Key Laboratory of Qinghai-Tibetan Plateau Animal Genetic Resource Reservation and Utilization, Sichuan Province and Ministry of Education, Southwest Minzu University, Chengdu, Sichuan, China.
Department of Agronomy, Iowa State University, Ames, IA, USA.
Methods Mol Biol. 2022;2481:63-80. doi: 10.1007/978-1-0716-2237-7_5.

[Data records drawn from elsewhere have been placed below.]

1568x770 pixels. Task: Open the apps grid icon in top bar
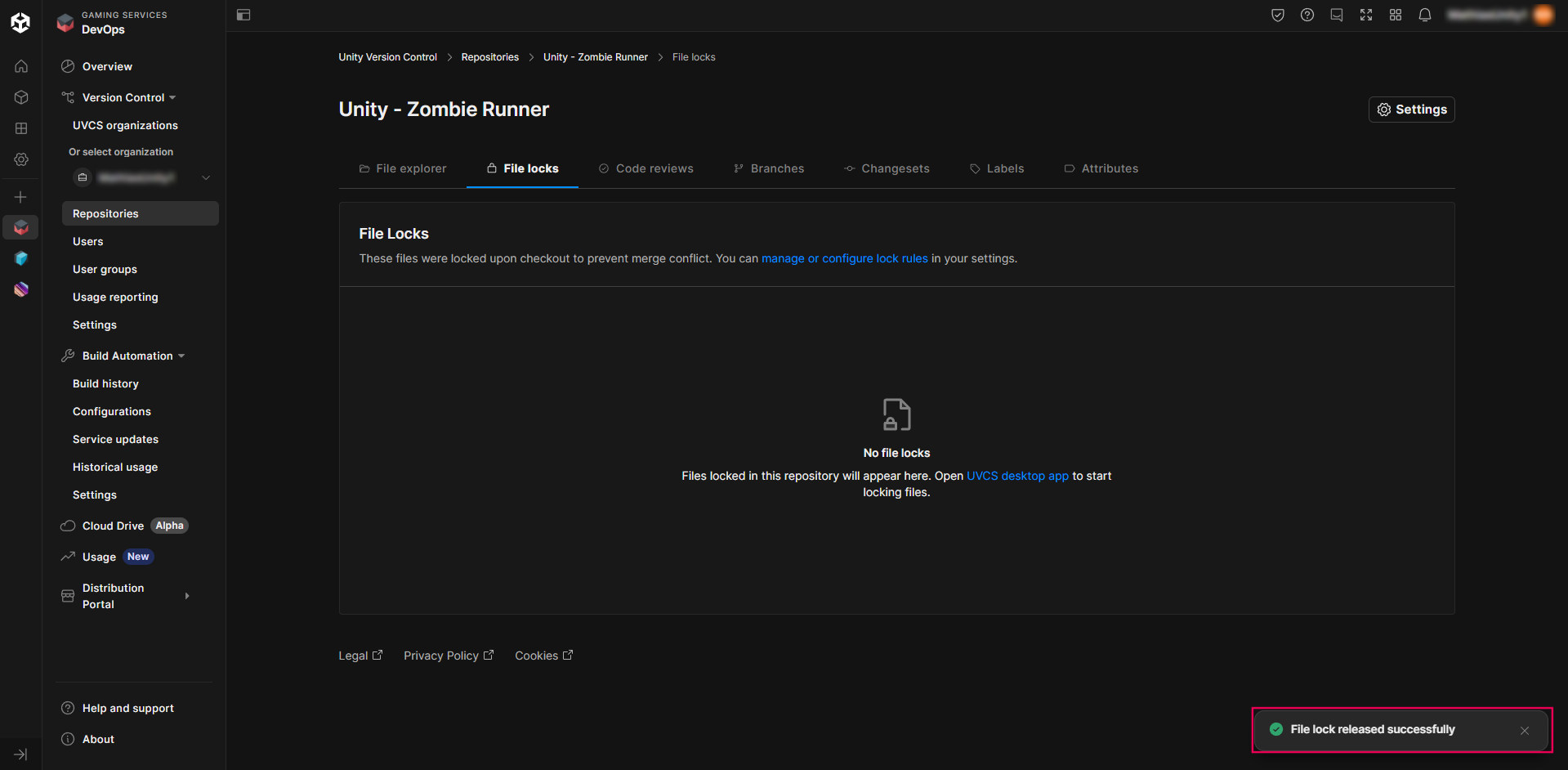tap(1395, 15)
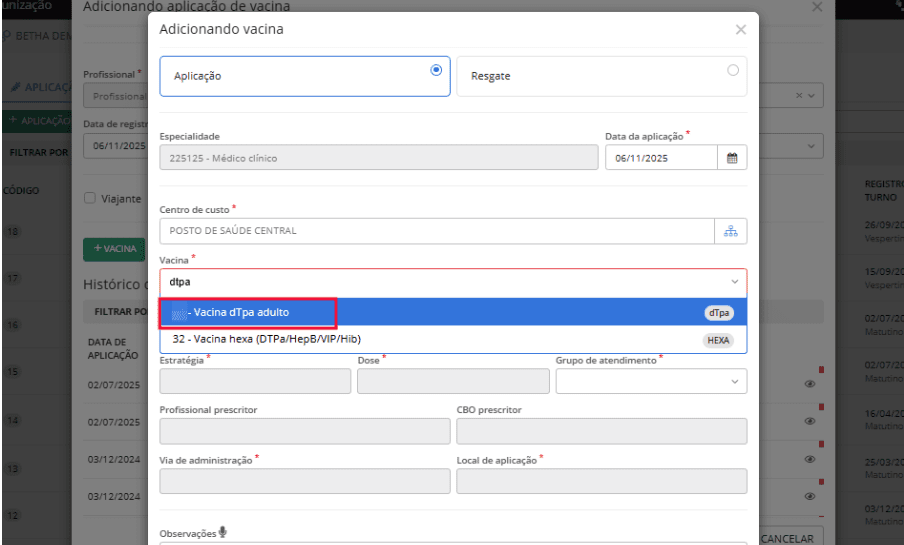
Task: Click the Vacina search field containing dtpa
Action: tap(440, 283)
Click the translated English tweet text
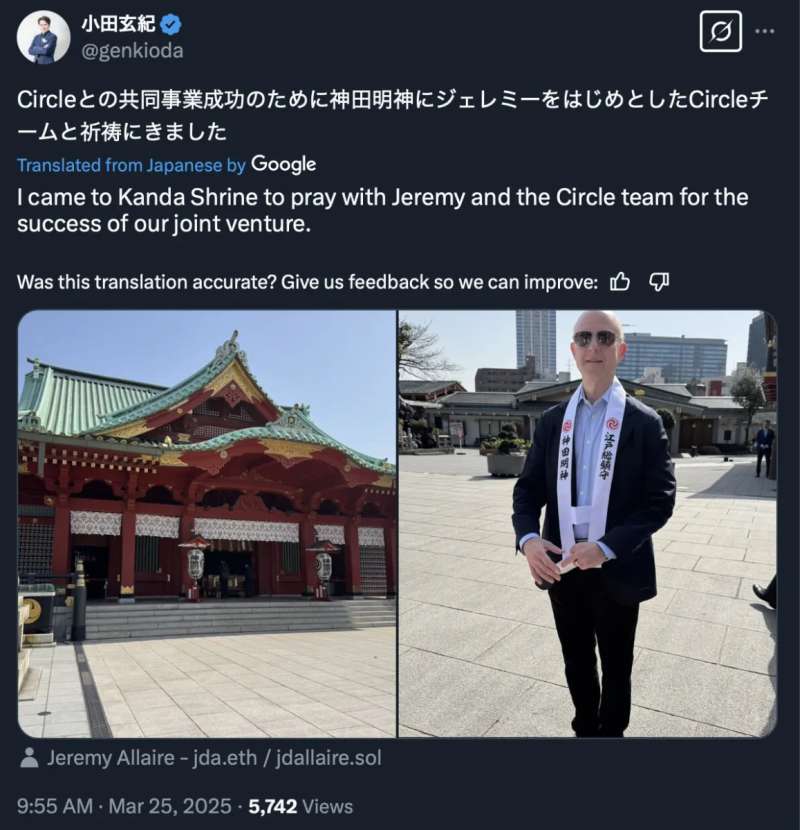This screenshot has height=830, width=800. coord(382,210)
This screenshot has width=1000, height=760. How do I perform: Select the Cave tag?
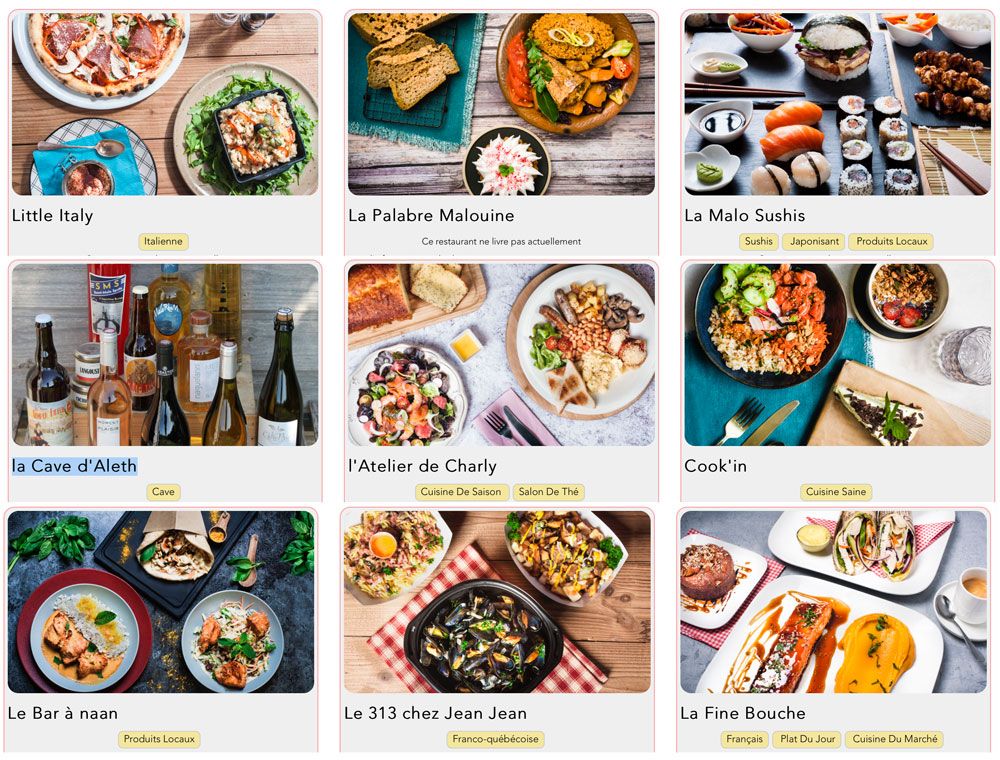click(163, 492)
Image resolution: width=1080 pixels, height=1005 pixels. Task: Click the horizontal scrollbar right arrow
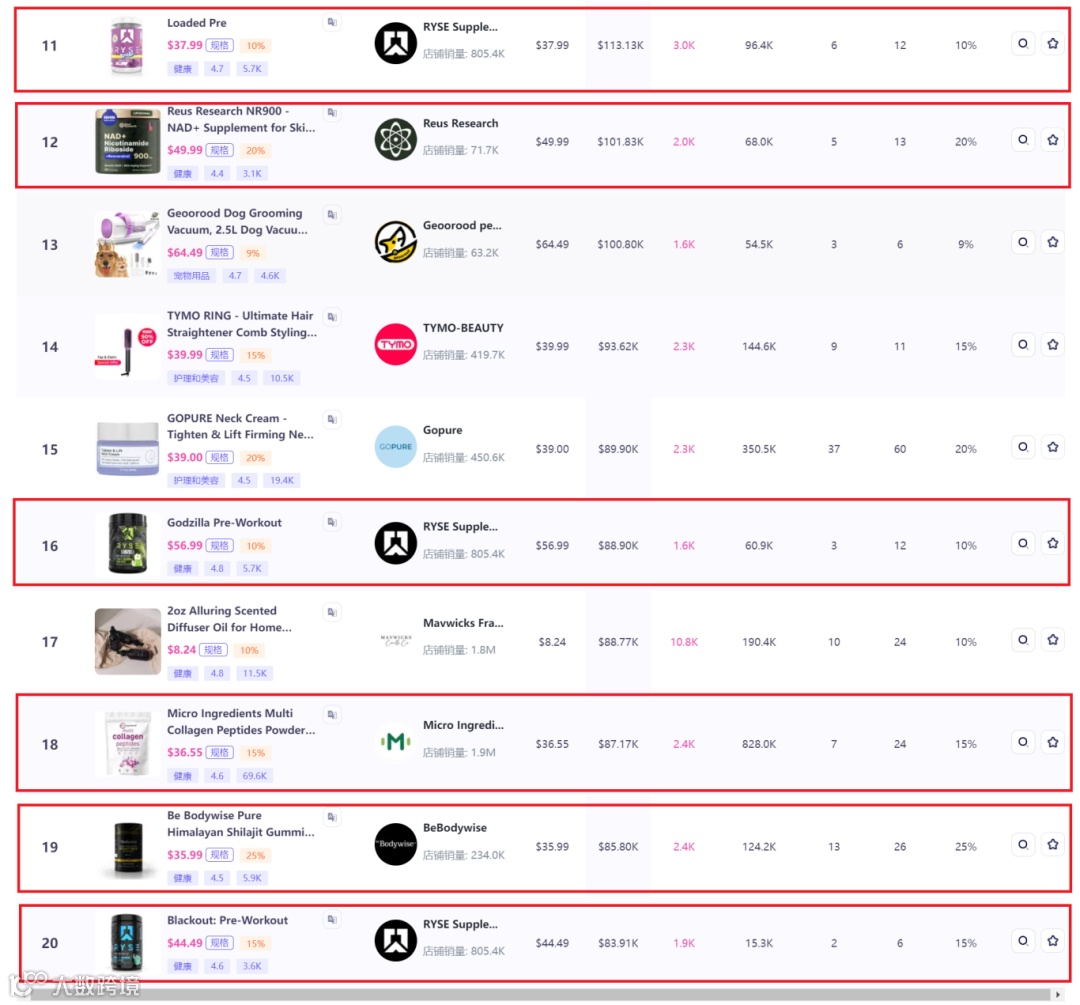(x=1058, y=995)
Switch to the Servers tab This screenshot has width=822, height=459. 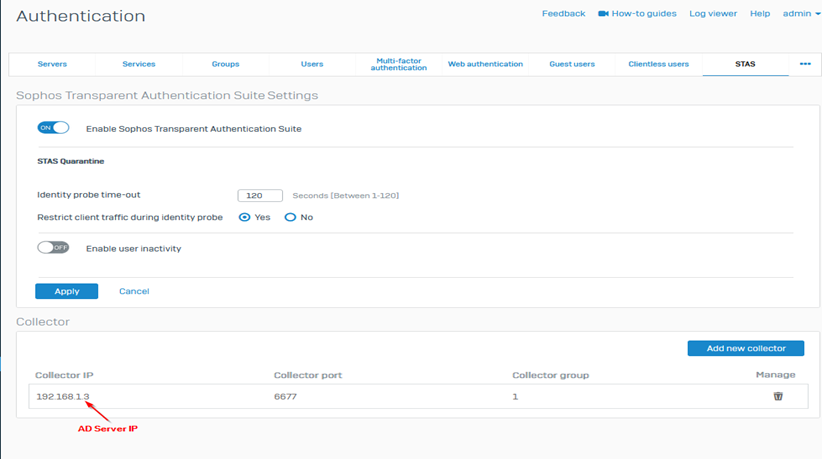[x=52, y=64]
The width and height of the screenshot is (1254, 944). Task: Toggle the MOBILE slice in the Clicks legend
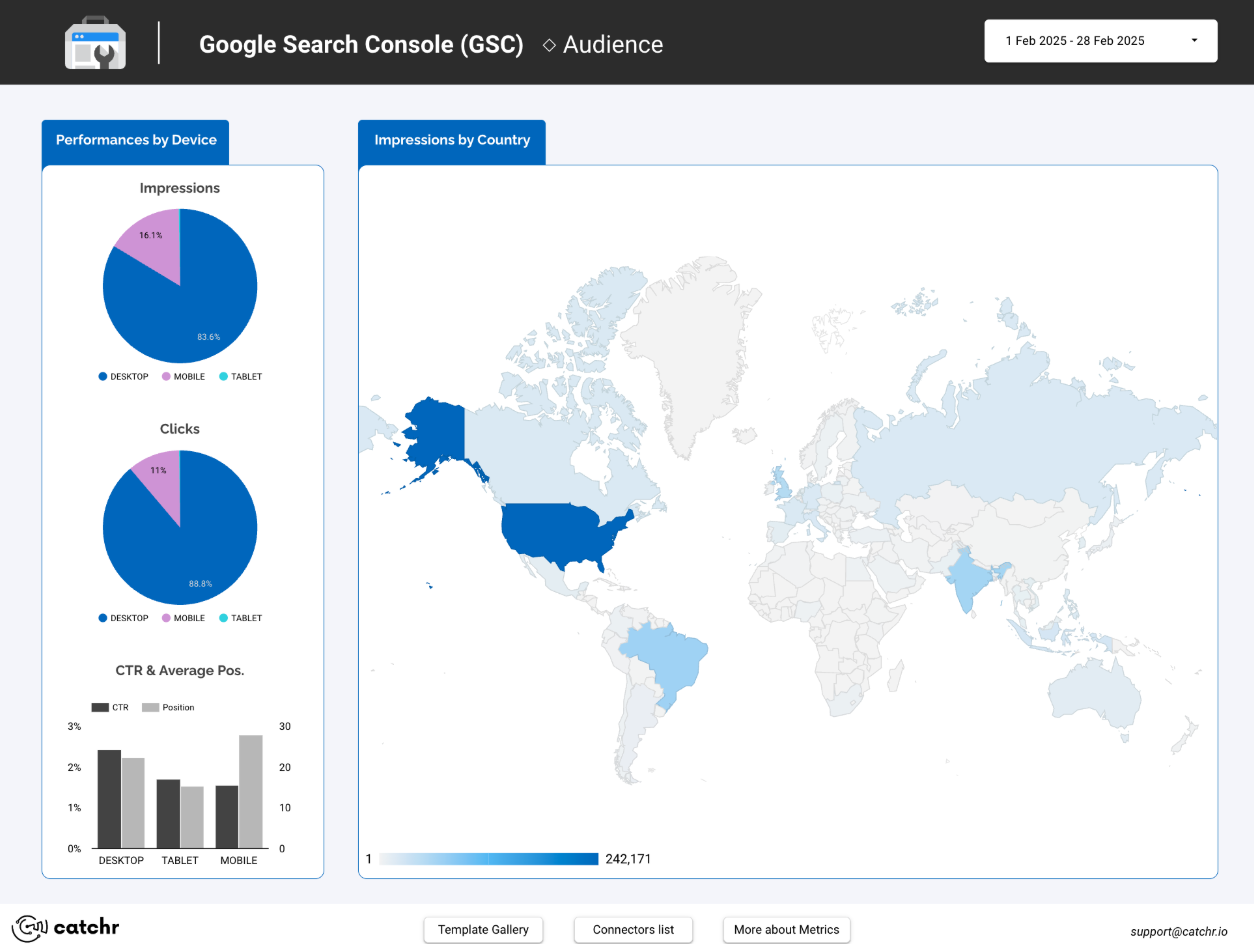point(166,617)
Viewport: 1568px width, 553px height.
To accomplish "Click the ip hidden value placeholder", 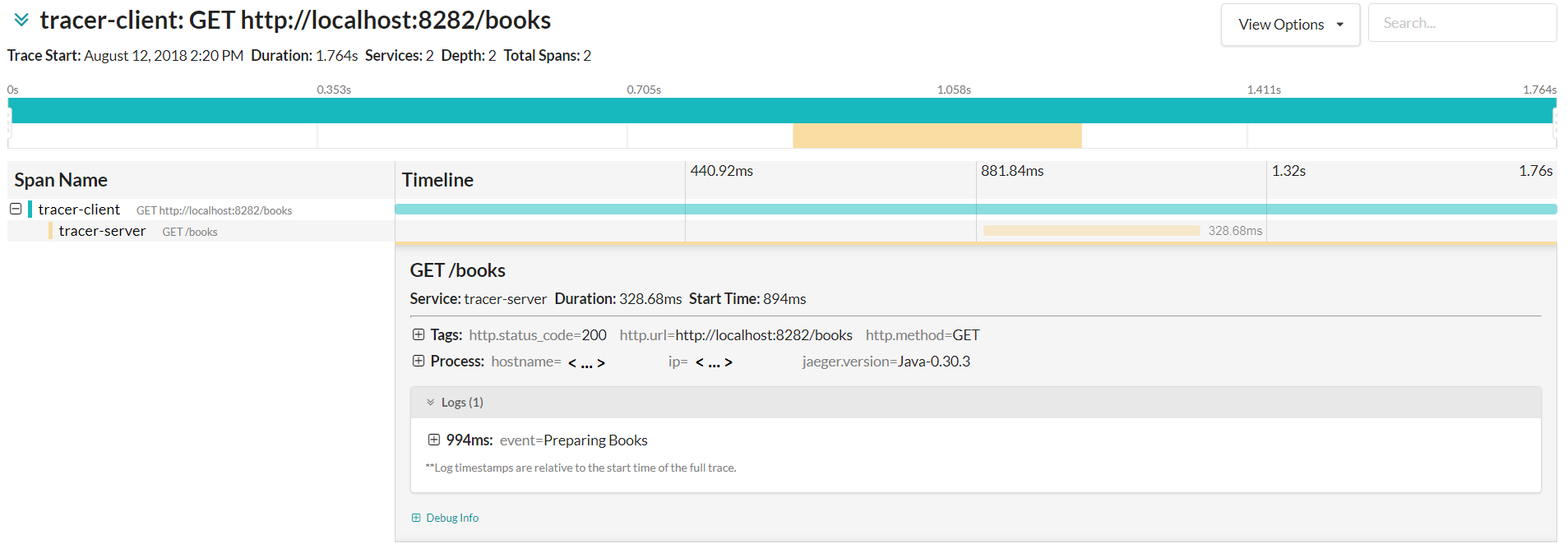I will [x=714, y=362].
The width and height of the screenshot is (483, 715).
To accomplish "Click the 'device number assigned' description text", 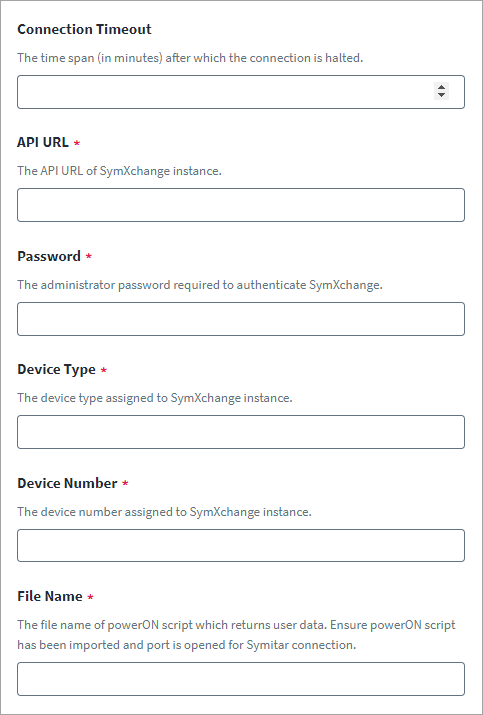I will pos(165,512).
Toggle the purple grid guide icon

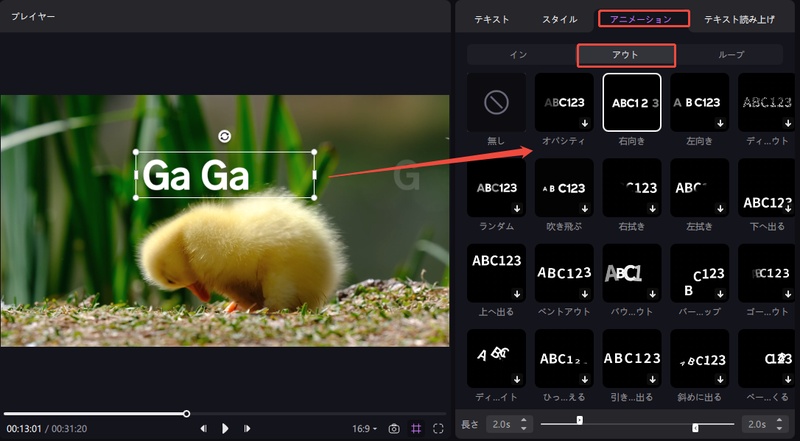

With increasing marker density, estimation of recombination rate between a marker and a causal mutation using linkage analysis becomes less important. Instead, linkage disequilibrium (LD) becomes the major indicator for gene mapping through genome-wide association studies (GWAS). In addition to the linkage between the marker and the causal mutation, many other factors may contribute to the LD, including population structure and cryptic relationships among individuals. As statistical methods and software evolve to improve statistical power and computing speed in GWAS, the corresponding outputs must also evolve to facilitate the interpretation of input data, the analytical process, and final association results. In this chapter, our descriptions focus on (1) considerations in creating a Manhattan plot displaying the strength of LD and locations of markers across a genome; (2) criteria for genome-wide significance threshold and the different appearance of Manhattan plots in single-locus and multiple-locus models; (3) exploration of population structure and kinship among individuals; (4) quantile-quantile (QQ) plot; (5) LD decay across the genome and LD between the associated markers and their neighbors; (6) exploration of individual and marker information on Manhattan and QQ plots via interactive visualization using HTML. The ultimate objective of this chapter is to help users to connect input data to GWAS outputs to balance power and false positives, and connect GWAS outputs to the selection of candidate genes using LD extent.
随着标记密度的增加,使用连锁分析估计标记与因果突变之间的重组率变得不那么重要。相反,连锁不平衡(LD)成为通过全基因组关联研究(GWAS)进行基因映射的主要指标。除了标记与因果突变之间的连锁之外,许多其他因素也可能导致 LD,包括群体结构和个体之间的隐匿关系。随着统计方法和软件的发展,以提高 GWAS 中的统计能力和计算速度,相应的输出也必须发展,以方便解释输入数据、分析过程和最终的关联结果。在本章中,我们的描述重点是:(1)创建一个曼哈顿图,显示基因组中标记的 LD 强度和位置的考虑因素;(2)全基因组显著性阈值的标准以及单基因座和多基因座模型中曼哈顿图的不同外观;(3)探索个体之间的群体结构和亲缘关系;(4)分位数-分位数(QQ)图;(5)基因组上的 LD 衰减和相关标记与其邻居之间的 LD;(6)通过使用 HTML 进行交互式可视化,在曼哈顿和 QQ 图上探索个体和标记信息。本章的最终目标是帮助用户将输入数据与 GWAS 输出联系起来,以平衡功效和假阳性,并通过 LD 程度将 GWAS 输出与候选基因的选择联系起来。